§ TASK GOAL
Carry on the passage about SPECT diagnostic imaging, picking up right after its last sentence.

§ SELECTED EXTRACT
▽
The present invention relates to the art of diagnostic imaging. It finds particular application in conjunction with single-photon emission computed tomography (SPECT) with multi-headed cameras and will be described with particular reference thereto. It is to be appreciated, however, that the invention will also find application in other non-invasive investigation techniques such as positron emission tomography (PET) and other diagnostic modes in which a subject is examined for emitted radiation.
Heretofore, single photon emission computed tomography has been used to study the radionuclide distribution in subjects. Typically, one or more radiopharmaceuticals were injected into a patient. The radiopharmaceuticals were commonly injected into the patient's blood stream for imaging the circulatory system or for imaging specific organs which absorb the injected radiopharmaceuticals. Gamma or scintillation camera heads were placed closely adjacent to a surface of the patient to monitor and record emitted radiation. In single photon-emission computed tomography, the head was rotated or indexed around the subject to monitor the emitted radiation from a plurality of directions. The monitored radiation data from the multiplicity of directions was reconstructed into a three dimensional image representation of the radiopharmaceutical distribution within the patient.
△
(Saved entries)
▽
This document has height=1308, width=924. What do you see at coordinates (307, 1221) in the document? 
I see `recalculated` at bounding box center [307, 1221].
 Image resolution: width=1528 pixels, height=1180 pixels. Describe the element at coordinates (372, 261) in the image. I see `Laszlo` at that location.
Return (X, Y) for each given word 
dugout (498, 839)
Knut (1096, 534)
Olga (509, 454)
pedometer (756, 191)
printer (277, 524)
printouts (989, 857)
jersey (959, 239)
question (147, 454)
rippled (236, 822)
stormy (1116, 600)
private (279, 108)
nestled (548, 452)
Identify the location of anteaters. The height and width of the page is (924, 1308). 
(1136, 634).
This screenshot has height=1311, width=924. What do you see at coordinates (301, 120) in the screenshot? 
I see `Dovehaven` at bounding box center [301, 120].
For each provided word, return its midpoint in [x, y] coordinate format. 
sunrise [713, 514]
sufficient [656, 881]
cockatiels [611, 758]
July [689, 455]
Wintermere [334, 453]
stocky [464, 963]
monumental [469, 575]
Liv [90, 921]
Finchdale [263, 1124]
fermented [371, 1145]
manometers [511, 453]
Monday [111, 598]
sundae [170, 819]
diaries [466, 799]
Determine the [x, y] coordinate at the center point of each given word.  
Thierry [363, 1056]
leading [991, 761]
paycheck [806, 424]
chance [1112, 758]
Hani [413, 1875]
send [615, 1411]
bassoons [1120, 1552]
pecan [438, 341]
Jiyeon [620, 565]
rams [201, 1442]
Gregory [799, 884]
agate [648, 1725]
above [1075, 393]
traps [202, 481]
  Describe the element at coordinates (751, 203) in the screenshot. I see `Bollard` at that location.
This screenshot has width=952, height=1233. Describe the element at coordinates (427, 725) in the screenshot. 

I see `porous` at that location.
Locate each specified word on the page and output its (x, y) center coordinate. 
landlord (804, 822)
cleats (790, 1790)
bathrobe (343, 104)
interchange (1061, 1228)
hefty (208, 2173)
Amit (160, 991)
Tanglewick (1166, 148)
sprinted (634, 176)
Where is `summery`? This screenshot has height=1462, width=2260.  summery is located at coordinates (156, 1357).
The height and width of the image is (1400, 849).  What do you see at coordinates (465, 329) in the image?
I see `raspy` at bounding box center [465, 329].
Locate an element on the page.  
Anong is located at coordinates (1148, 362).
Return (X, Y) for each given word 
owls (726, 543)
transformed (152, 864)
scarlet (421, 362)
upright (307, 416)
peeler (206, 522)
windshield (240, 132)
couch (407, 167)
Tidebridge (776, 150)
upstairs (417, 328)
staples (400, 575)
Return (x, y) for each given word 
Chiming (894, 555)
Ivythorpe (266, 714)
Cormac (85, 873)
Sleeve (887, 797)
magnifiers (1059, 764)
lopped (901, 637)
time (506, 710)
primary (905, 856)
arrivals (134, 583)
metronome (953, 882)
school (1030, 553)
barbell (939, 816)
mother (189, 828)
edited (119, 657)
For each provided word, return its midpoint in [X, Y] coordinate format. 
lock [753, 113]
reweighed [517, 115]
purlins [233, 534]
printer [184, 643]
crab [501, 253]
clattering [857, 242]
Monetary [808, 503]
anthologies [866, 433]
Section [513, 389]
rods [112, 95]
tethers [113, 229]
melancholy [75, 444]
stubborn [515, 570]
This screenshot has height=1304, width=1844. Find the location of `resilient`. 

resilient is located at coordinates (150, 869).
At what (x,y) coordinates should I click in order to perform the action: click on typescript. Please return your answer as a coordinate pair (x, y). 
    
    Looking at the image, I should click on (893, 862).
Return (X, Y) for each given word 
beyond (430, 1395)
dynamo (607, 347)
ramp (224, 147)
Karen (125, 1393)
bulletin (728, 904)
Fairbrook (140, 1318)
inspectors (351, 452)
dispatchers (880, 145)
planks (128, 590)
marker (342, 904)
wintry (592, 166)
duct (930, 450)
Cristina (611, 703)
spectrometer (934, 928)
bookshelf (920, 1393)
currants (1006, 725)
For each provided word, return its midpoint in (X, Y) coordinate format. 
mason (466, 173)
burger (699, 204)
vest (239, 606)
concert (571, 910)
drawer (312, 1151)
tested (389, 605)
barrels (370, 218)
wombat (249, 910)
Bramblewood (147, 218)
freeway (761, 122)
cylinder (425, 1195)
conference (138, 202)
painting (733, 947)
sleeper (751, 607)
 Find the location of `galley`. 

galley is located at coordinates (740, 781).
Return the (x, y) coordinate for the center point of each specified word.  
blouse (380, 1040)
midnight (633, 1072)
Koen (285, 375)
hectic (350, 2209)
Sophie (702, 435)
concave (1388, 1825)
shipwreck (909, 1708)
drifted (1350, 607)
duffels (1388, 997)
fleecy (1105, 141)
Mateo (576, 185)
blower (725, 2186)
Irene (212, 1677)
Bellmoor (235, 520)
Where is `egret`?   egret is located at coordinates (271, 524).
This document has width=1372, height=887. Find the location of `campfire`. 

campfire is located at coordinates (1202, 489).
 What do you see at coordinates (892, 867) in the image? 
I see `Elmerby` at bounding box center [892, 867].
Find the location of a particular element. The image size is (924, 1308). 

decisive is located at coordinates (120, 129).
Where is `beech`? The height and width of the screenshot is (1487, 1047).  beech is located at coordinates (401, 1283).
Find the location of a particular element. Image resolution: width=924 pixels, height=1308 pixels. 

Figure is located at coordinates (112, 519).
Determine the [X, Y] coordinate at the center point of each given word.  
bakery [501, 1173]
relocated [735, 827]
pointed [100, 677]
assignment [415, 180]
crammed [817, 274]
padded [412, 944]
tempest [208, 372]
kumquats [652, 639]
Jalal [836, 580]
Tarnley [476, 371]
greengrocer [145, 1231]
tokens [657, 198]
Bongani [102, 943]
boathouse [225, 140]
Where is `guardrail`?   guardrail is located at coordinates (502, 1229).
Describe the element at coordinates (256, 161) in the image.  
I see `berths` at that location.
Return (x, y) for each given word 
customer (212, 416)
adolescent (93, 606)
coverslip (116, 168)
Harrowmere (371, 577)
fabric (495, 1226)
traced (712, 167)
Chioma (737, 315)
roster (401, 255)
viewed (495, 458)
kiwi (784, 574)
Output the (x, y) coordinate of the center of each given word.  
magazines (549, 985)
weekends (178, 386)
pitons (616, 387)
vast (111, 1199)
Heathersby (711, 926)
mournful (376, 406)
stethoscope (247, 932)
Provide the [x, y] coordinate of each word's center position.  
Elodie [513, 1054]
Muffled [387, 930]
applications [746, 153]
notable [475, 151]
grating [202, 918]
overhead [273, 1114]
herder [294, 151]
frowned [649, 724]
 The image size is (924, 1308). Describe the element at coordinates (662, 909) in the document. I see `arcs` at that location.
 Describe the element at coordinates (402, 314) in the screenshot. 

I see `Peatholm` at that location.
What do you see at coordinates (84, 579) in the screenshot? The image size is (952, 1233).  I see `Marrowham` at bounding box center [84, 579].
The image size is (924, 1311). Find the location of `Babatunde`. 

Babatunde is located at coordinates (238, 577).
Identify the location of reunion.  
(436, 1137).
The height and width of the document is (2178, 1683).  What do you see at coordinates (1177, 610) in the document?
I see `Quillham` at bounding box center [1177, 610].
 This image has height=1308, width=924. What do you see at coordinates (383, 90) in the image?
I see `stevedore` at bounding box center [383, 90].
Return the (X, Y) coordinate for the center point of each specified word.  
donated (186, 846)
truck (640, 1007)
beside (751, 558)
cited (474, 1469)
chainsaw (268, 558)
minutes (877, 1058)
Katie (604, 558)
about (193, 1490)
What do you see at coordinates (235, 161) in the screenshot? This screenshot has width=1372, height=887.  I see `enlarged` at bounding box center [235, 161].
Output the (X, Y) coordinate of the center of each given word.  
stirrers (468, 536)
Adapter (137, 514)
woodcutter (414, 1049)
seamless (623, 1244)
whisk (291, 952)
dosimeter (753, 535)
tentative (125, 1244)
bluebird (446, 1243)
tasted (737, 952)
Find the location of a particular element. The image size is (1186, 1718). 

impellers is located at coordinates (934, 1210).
△
§ EXERCISE ANSWER
SPECT systems typically use one or more large field of view gamma camera heads that rotate about the patient. When cone-beam collimation was used with these systems, the source distribution was not sampled sufficiently. Blurring artifacts occurred with filtered backprojection reconstruction, particularly for sources located away from the central slice.
Maximum likelihood approaches using an expectation-maximization algorithm have resulted in improved image quality for cone-beam SPECT systems as compared with filtered backprojection methods. However, because the cone-beam projection data acquired using a single circular orbit were inherently incomplete in the axial direction, image distortions could not be entirely eliminated. Furthermore, truncation artifacts resulted for sources that were outside the field of view of the cone-beam collimator at certain times during the scan. Other systems have attempted to reduce axial truncation artifacts by combining simultaneously acquired parallel beam and cone-beam data.
The present invention contemplates a new and improved simultaneous transmission and emission tomography method and apparatus which overcomes the above-referenced problems and others.